Trying to understand what the Lord was teaching is a big job. Which means that reading-through is both a) simple, and b) difficult. Simple because anybody can read the words; difficult because not everyone will discover meanings.
Mark ends the paragraph with this tip from the Lord: anyone who is willing to hear should listen and understand! And be sure to pay attention to what you hear. The more you do this, the more you will understand…To those who are open to my teaching, more understanding will be given.
Willingness. Attentiveness. Openness. They’re all part of the understanding mix.
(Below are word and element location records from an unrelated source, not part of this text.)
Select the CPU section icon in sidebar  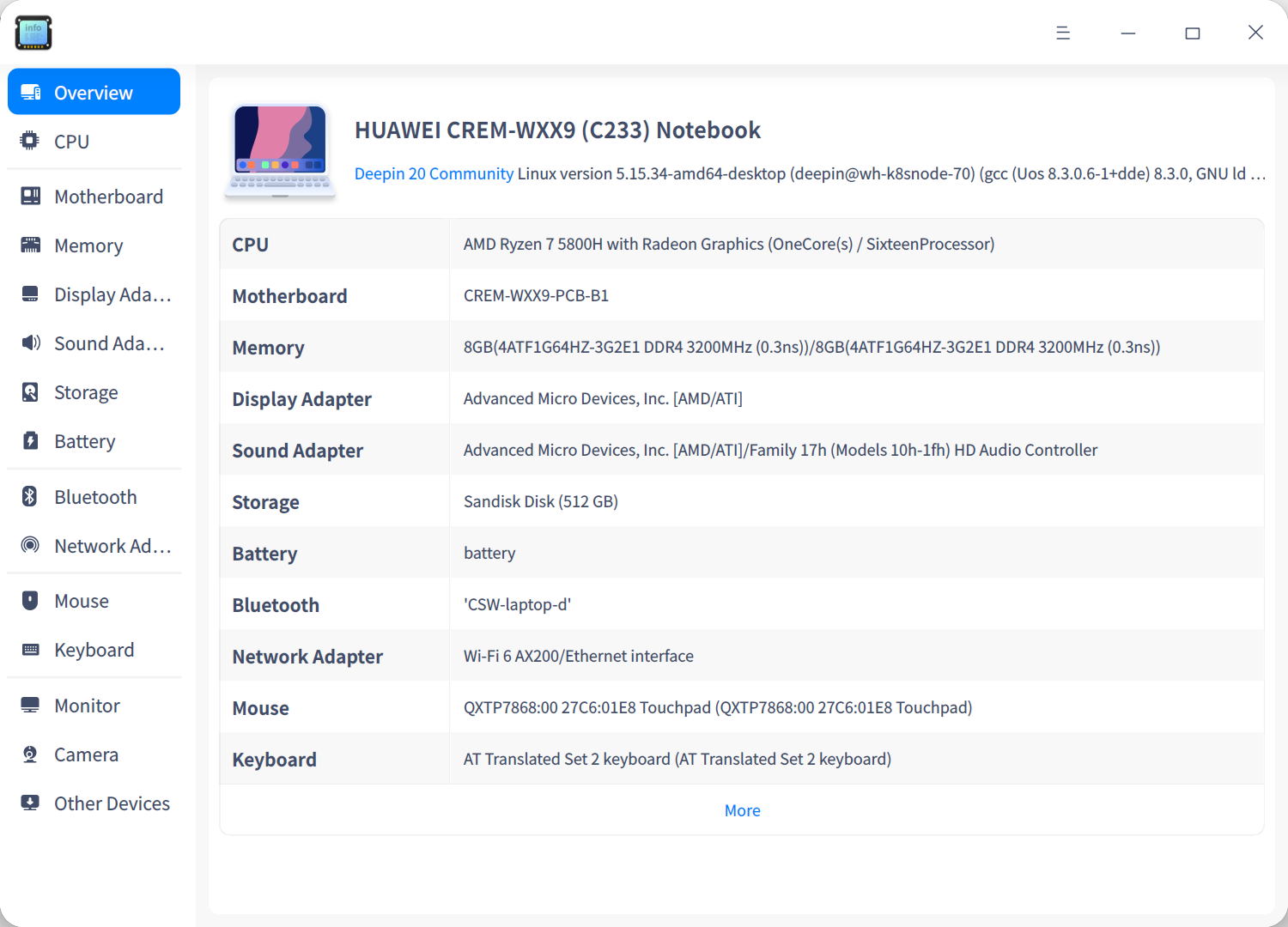click(x=30, y=141)
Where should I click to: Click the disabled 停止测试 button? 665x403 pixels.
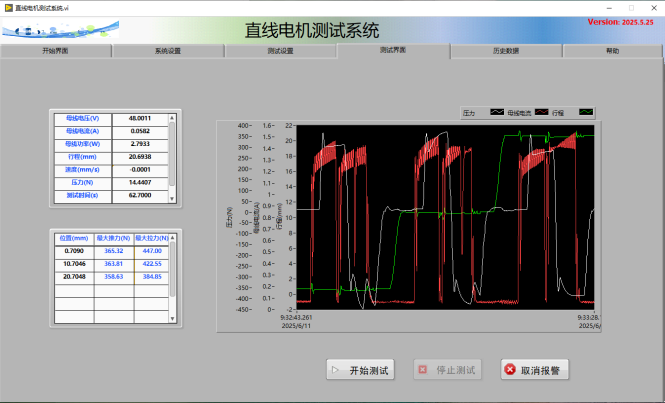click(x=444, y=370)
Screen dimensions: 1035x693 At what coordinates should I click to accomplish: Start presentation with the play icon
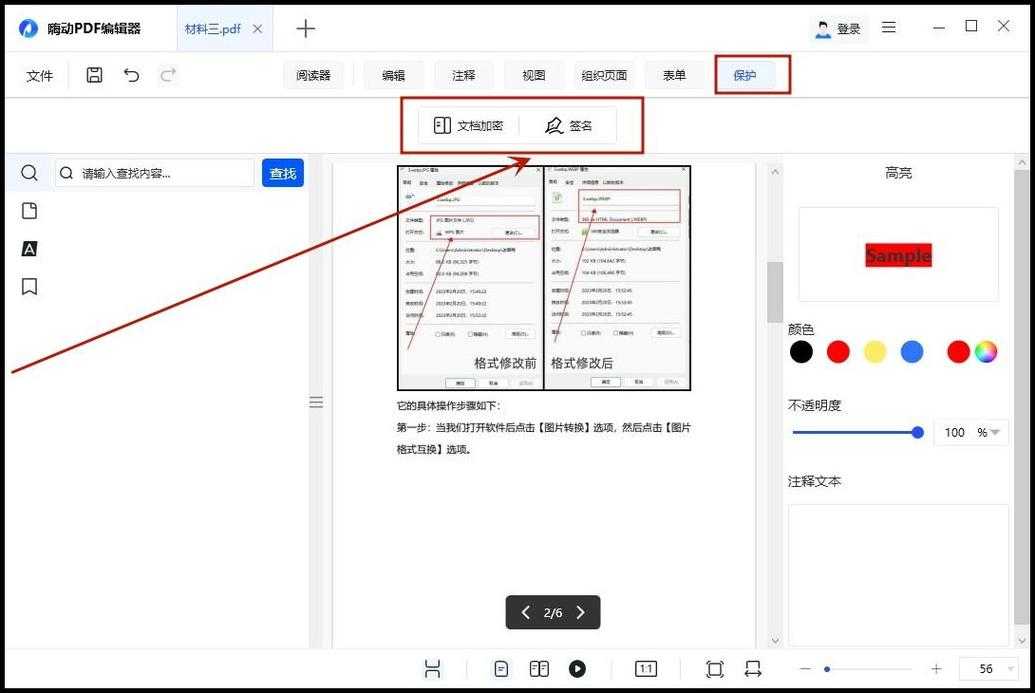[577, 668]
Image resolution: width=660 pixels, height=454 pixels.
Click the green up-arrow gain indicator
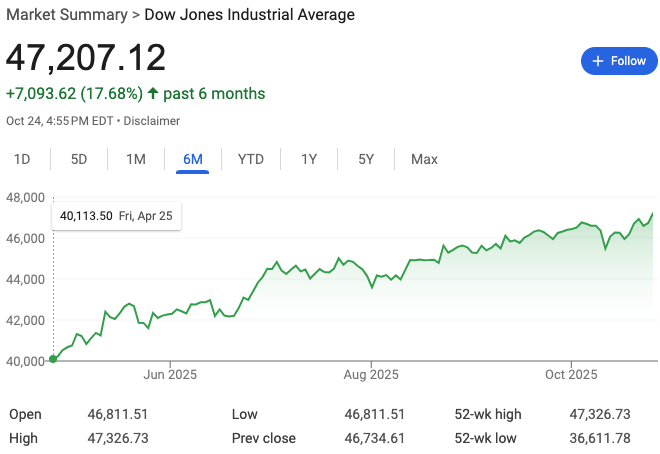153,94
Note: quotes from Mark 4:10, 23-25 (NLT)

four versions

Week 37 Mark

The four gospel stories of the life of Jesus are told by four men who either knew the Lord personally or else knew people who did.
The Four Gospellers each came at the Lord from a different angle and I was reminded of that when I read Mark’s story of John the Baptist. John is the first person Mark talks about. About his preaching & baptizing. About baptizing Jesus. About being jailed by Herod – all in the first fourteen verses.
I flipped back to Matthew – he spent chapter three talking about John but waited ’til the next chapter to mention his arrest.
When I’m reading-through I almost never jump ahead but I did this time and looked at Luke’s story of John. Luke takes a big chunk of chapter three telling John’s story including his imprisonment (I saw that even though he talks about Jesus baptism he doesn’t say definitely that John baptized him).
John talks about John in chapter one – sixteen verses – and chapter three – fifteen verses.
Anyway based on my (ten minute) search it looks like Mark has the least to say about John.
But everyone seemed to agree John was a key player at the front-end of the Lord’s public work.
And I was reminded that the Four Gospellers all a) thought highly of John, but b) fitted him into their gospels in different ways. A kind of John the Baptist in four-part harmony. One person spotlighted in different ways. Which is about what you’d expect.

second floor

Week 37 Matthew

The Lord ran into quite a bit of opposition during his short life on earth and one of the groups that disagreed with him was the Sadducees. Matthew says that one day: some Sadducees stepped forward – a group of Jews who say there is no resurrection after death. They posed this question…
Matthew helps bible readers by telling us that the Sadducees did not believe in an afterlife. Their question was a rambling one about a woman who married seven different men. All seven died. The question was who – in the afterlife – would be her husband? It seems weird for a group that didn’t believe in post-mortem existence to ask for details about it.
Anyway what caught my attention was the Lord’s reply: your problem is that you don’t know the Scriptures (another bible version said you don’t understand the scriptures). The Sadducees were religious guys who did read the OT. But the Lord distinguished reading and accurate knowledge. The Sadducees read. And they thought they understood. But – according to the Lord – didn’t.
My project this year is to read through the bible. But I get a reminder today that reading is the ground-level part of the exercise. Understanding is the next floor up.
So my quick refresher…
a) it’s probably better to read than not read the bible
b) it’s potentially better to read without understanding than not read at all
c) it’s definitely better to read with understanding than without.